The Fiddler, Zach Wissner-Gross, November 21, 2025(original post)

Solution

Restarting whenever someone draws their own name means the final arrangement is a uniformly random derangement: a permutation with no fixed points. A single loop covering everyone is a single $5$-cycle.
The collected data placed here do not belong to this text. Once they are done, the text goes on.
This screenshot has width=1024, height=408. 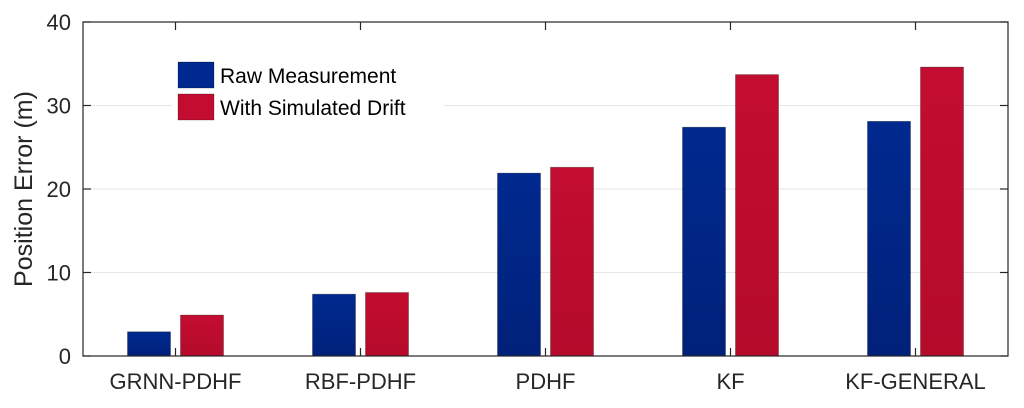 I want to click on y-tick-label: 40, so click(x=59, y=22). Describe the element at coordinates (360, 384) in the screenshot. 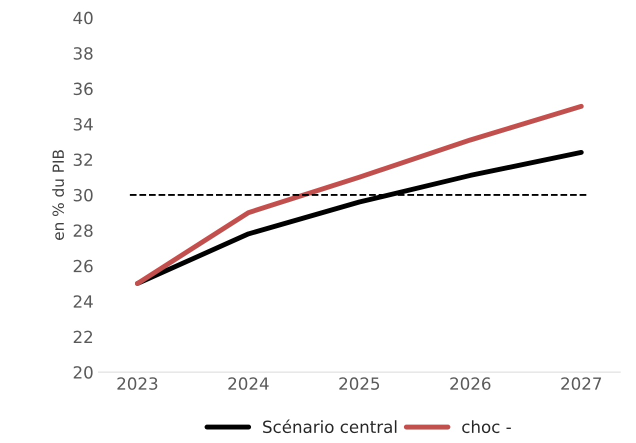

I see `x-tick-label: 2025` at that location.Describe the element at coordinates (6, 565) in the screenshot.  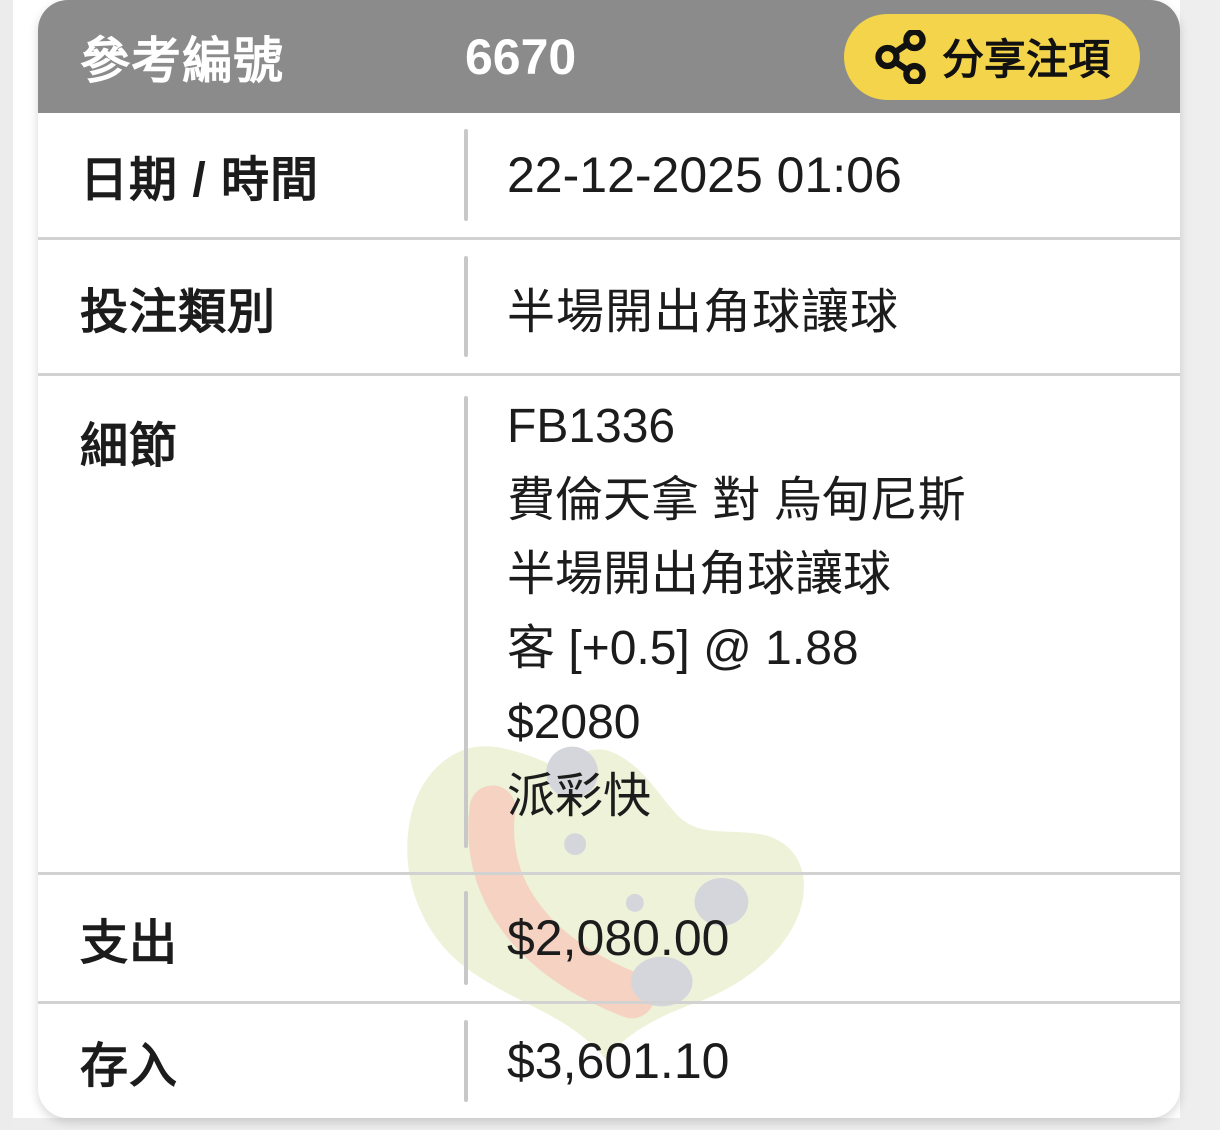
I see `page-edge-left` at that location. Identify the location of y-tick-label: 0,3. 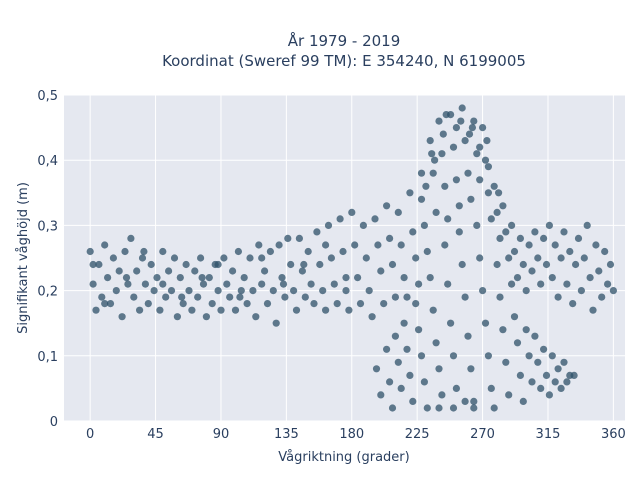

There are $(5-1)! = 24$ cycles on five elements, and the number of derangements of five is $D_5 = 44$, so $$P(\text{single loop}) = \frac{4!}{D_5} = \frac{24}{44} = \frac{6}{11} \approx \boxed{54.5\%}.$$

The computation

Enumerate every derangement of five (no one draws their own name) and count the fraction that form one big cycle, by walking the arrangement from a starting student and checking it visits all five before closing.

from itertools import permutations
from fractions import Fraction as F
ders = [p for p in permutations(range(5)) if all(p[i] != i for i in range(5))]
def single_loop(p):
    seen = set(); i = 0
    while i not in seen: seen.add(i); i = p[i]
    return len(seen) == 5
print(F(sum(single_loop(p) for p in ders), len(ders)))   # 6/11

Extra Credit

With $N$ students (a large number), how likely is a single loop, in terms of $N$?

Solution

A single loop is one of the $(N-1)!$ full cycles, out of $D_N$ derangements, so $$P(\text{single loop}) = \frac{(N-1)!}{D_N}.$$ Since $D_N = N!\sum_{k=0}^{N}\tfrac{(-1)^k}{k!} \to \tfrac{N!}{e}$, this becomes $$\frac{(N-1)!}{N!/e} = \frac{e}{N} = \boxed{\frac{e}{N}}$$ in the large-$N$ limit. (At $N=10$ it already equals $e/10$ to six places.)

The computation

Form the exact ratio of full cycles $(N-1)!$ to derangements $D_N$ (built from its recurrence) for growing $N$, and watch it close on $e/N$.

from math import factorial, e
def D(n):                          # derangements via the standard recurrence
    a, b = 1, 0
    for k in range(2, n + 1): a, b = b, (k - 1)*(a + b)
    return b
for N in (5, 10, 200):
    print(N, factorial(N - 1)/D(N), e/N)